Большую часть юности Блайт проводила рядом с мамой, с удовольствием наблюдая, как из крошечных росточков вырастают великолепные цветы. Однако по мере того, как Блайт становилась старше, ее визиты становились все более редкими, поскольку она отвлекалась на чаепития, уроки или книги, которые, как оказалось, гораздо уютнее читать дома, у камина.
Мягко шагая, чтобы не нарушать тишину сада, девушка обошла его по краям, на цыпочках переступая через обуглившийся кустарник, и направилась туда, где на краю пруда находилась могила матери. Надгробие недавно почистили, но даже это не помогло скрыть следы пожара. Оно было хрупким, один угол треснул и осыпался, а другая часть выцвела, из-за чего надпись читалась с трудом. Земля тоже поглощала плиту, мох поднимался по камням. Но это была всего лишь природа, и Блайт подумала, что мама была бы не против. Ей, вероятно, понравилась бы мысль о том, что ее тело и надгробие принимает земля, которую она так любила.
Блайт прижала ладонь к камню, чувствуя, как глаза защипало от горячих слез, и провела пальцами по выгравированному имени Лилиан.
– Привет. – Блайт проговорила это едва слышно, опускаясь рядом с могилой. – Прости, что так долго не навещала, но держу пари, ты никогда не думала, что я выйду замуж, не так ли? – Улыбка Блайт была слабой, когда она прислонилась головой к камню, прислушиваясь к ответу, который никогда не получит.
Чего бы она только не отдала, чтобы вернуться в прошлое. Забыть обо всем, что когда-то казалось ей таким важным, и присоединиться к матери в ее прогулках по саду.

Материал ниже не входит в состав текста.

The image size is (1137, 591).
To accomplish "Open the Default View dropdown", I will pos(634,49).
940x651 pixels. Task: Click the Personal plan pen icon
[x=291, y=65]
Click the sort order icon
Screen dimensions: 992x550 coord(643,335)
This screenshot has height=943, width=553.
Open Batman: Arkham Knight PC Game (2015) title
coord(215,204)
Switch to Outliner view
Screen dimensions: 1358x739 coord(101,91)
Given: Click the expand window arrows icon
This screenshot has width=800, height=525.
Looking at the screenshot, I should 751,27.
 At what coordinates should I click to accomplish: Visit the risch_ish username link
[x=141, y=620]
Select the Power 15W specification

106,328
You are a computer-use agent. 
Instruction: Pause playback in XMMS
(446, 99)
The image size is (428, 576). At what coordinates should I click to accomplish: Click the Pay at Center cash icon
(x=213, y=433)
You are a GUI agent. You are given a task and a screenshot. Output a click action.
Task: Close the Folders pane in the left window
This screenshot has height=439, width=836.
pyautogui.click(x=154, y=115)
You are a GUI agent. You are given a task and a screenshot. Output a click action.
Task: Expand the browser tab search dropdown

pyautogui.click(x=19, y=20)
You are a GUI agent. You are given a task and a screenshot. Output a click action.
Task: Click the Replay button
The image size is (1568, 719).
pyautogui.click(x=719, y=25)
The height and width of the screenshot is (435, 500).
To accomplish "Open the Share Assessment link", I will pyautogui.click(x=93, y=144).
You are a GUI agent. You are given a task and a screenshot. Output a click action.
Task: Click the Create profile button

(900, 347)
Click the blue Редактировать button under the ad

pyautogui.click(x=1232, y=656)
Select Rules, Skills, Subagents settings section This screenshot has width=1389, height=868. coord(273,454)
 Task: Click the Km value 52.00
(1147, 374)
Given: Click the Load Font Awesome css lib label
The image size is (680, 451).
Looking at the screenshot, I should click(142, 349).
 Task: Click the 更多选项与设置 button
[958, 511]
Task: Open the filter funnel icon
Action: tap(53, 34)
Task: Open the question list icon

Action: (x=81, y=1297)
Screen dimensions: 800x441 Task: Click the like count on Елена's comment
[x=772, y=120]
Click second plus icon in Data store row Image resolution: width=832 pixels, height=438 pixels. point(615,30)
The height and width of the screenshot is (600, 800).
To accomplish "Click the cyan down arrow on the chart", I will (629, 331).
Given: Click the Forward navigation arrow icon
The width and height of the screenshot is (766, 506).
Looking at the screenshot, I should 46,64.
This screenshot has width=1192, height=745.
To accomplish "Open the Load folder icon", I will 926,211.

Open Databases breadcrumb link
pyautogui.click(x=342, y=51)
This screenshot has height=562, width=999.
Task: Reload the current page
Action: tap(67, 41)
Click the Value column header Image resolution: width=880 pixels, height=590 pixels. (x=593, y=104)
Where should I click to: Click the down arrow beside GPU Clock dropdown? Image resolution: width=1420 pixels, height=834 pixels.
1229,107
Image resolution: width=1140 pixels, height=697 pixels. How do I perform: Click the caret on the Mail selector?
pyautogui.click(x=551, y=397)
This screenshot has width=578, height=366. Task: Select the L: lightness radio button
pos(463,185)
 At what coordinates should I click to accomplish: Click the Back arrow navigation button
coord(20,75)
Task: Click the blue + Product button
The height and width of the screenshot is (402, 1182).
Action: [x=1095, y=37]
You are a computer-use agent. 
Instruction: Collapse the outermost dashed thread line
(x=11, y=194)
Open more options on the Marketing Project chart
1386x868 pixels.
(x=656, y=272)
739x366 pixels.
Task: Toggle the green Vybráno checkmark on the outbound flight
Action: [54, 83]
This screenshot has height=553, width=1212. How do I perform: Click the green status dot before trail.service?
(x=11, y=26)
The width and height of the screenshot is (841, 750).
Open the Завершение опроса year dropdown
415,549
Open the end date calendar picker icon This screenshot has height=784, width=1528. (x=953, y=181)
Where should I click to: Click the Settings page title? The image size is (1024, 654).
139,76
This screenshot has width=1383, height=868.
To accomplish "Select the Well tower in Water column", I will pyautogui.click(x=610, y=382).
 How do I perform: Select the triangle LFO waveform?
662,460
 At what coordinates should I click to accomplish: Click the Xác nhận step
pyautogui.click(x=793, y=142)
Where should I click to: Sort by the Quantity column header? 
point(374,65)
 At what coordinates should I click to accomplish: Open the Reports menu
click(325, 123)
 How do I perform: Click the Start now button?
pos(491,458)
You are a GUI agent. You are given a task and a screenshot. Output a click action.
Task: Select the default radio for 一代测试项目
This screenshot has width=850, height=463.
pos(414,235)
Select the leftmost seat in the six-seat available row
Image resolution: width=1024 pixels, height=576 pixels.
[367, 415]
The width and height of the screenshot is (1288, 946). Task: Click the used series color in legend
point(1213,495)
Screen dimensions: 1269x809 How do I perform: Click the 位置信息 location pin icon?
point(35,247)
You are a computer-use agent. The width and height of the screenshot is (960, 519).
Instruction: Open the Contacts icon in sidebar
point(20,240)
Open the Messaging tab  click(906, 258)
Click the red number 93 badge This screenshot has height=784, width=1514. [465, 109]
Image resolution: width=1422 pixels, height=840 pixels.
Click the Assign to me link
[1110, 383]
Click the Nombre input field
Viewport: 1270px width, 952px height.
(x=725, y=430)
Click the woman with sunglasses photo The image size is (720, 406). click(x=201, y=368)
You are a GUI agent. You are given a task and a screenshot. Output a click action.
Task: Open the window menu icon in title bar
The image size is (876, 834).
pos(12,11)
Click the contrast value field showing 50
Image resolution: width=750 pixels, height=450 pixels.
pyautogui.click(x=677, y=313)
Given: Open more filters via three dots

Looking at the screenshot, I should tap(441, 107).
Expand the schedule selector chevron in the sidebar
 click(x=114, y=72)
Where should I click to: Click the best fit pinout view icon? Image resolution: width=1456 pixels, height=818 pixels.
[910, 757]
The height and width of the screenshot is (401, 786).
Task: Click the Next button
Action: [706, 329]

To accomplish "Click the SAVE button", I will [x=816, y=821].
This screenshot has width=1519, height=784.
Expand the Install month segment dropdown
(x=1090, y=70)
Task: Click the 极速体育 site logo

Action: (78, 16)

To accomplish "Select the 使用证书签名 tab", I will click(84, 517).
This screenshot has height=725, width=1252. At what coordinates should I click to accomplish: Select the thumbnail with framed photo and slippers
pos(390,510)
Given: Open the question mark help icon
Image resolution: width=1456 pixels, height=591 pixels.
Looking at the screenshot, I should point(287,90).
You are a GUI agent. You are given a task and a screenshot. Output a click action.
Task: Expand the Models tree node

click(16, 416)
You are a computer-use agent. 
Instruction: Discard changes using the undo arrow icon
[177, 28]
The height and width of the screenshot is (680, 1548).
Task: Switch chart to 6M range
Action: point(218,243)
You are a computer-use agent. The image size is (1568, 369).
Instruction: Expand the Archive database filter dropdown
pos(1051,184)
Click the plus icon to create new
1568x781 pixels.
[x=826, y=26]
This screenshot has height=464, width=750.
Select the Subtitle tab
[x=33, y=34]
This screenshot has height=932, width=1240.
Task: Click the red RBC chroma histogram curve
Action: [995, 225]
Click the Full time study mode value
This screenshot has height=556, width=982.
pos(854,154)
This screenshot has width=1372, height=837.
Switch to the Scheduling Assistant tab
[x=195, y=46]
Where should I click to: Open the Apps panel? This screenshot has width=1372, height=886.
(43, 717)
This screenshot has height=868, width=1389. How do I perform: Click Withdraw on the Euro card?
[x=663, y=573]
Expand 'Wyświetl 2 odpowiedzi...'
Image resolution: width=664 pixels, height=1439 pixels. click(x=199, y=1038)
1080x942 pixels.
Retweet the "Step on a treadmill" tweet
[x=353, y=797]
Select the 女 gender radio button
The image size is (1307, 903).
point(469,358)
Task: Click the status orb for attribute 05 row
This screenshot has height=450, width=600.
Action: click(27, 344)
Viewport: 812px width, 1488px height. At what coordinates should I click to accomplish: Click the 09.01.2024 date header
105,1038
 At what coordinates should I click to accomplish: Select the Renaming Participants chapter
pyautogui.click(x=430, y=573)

Блайт перевернула бы весь мир, чтобы еще раз встретиться с Лилиан среди этих деревьев.
Она запечатлела поцелуй на камне, чувствуя боль в груди. Девушка знала, что, возможно, тоска притупится со временем, но навсегда не исчезнет. У Блайт словно украли частичку души и оставили мучиться.
Со стороны Ариса было жестоко отправить ее в это место. Каждый день без Лилиан ощущался как удар ножа между ребер, а в день свадьбы Блайт было особенно больно.
Но ее мать была не единственной, кто испустил свой последний вздох в этом саду.
Блайт встала, не потрудившись приподнять подол платья, который волочился по пеплу, хотя ей хотелось бы, чтобы он уже исчез. Было невыносимо гадать, принадлежал ли он цветам, которые когда-то наполняли этот сад, или телу ее брата.
Перси никогда не любил сад так, как они с матерью. И хотя он не раз сопровождал их, но в основном для того, чтобы они с Блайт могли гоняться друг за другом между деревьями. Девушка все еще слышала его смех в завывании ветра и нежное ворчание матери в птичьем пении, от которого по коже пробегали мурашки.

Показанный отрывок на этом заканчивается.